Shane Dobbin

Personal information
- Nationality: New Zealander
- Born: 22 January 1980 (age 46) Palmerston North, New Zealand
- Height: 6 ft 0 in (183 cm)
- Weight: 159 lb (72 kg)

Sport
- Country: New Zealand
- Sport: Speed skating

Medal record
World Single Distance Championships
| Silver medal – second place | 2017 Gangneung | Team pursuit |
The World Games
| Silver medal – second place | 2005 Duisburg | Track 5000 m E |
| Silver medal – second place | 2001 Akita | Track 10000 m point race |

= Shane Dobbin =

New Zealand speed skater

Shane Dobbin (born 22 January 1980) is a New Zealand inline skater and speed skater.
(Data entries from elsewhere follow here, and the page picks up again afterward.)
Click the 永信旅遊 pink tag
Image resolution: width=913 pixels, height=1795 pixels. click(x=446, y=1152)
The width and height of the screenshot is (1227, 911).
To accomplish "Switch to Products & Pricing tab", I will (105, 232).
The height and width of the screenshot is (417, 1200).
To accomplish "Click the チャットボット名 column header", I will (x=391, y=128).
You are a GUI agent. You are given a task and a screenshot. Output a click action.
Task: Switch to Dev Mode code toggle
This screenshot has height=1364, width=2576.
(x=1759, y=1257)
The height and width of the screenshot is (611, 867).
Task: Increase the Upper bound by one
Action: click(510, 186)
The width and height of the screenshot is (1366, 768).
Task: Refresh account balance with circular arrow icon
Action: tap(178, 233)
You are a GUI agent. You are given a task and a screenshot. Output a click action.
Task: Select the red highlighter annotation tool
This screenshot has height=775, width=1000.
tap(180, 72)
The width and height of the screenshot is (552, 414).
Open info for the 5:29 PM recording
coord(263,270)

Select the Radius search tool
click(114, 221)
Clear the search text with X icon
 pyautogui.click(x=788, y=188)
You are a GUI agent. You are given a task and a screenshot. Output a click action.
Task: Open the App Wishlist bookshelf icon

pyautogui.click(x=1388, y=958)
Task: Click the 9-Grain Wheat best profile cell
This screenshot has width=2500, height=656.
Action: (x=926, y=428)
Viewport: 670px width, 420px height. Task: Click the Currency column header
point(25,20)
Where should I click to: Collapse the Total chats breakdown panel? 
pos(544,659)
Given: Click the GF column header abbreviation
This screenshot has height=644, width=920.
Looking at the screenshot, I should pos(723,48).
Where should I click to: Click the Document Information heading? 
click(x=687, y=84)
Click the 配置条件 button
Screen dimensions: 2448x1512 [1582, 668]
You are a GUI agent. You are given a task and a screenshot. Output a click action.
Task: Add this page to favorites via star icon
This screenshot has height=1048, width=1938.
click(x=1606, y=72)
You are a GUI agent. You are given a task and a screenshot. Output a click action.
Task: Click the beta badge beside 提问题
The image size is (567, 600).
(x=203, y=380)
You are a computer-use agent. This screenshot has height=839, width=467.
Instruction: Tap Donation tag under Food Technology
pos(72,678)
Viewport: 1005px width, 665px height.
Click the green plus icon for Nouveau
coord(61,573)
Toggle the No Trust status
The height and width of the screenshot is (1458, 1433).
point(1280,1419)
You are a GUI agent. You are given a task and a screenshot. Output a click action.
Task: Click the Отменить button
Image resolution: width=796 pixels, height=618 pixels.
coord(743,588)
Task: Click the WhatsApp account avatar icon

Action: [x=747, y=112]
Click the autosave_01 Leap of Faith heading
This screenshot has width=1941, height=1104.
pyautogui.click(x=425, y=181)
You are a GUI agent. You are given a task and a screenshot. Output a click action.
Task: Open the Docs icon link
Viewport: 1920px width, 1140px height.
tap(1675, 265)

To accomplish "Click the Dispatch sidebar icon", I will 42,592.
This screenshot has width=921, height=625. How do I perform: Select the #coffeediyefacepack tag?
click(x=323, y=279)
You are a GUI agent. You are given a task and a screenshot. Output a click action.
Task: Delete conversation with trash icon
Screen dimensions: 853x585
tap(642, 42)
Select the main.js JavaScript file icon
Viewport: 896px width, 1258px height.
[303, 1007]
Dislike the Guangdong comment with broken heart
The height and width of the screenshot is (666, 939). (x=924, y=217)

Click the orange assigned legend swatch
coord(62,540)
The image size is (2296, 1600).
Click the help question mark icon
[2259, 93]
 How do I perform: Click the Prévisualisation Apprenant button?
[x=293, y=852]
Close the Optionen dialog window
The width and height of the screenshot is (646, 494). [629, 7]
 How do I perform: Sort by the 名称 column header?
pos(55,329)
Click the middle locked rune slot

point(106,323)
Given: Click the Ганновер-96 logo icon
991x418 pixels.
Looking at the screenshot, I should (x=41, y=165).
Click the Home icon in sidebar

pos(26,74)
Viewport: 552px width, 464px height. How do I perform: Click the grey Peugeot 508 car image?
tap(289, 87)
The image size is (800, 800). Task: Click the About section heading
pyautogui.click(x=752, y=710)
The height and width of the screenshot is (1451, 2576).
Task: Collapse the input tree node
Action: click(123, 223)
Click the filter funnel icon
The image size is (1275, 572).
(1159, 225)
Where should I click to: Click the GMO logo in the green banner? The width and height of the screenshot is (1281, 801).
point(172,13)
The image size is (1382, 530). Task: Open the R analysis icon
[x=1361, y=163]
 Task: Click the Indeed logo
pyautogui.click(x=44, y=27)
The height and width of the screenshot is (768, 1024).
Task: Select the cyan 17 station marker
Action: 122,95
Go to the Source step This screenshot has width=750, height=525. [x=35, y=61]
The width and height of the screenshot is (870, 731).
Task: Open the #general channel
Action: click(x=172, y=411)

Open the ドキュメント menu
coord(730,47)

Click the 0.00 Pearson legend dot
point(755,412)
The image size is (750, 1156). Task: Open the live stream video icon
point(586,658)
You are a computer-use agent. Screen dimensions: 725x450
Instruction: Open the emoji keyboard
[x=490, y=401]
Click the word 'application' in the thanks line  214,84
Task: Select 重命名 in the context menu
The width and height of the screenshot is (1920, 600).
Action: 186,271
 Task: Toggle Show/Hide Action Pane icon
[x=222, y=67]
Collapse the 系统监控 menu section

Before competing on ice, he won a silver medal at The World Games 2001 in Akita and repeated this success at The World Games 2005 in Duisburg. He was New Zealand's only competitor in speed skating at the 2010 Winter Olympics, finishing 17th in the men's 5000 m. He was born in Palmerston North.

Dobbin was the first confirmed selection for the New Zealand team to the 2014 Winter Olympics. He was also named the New Zealand flagbearer at the 2014 Winter Olympics opening ceremony. He finished 14th in the men's 5000 speed skating.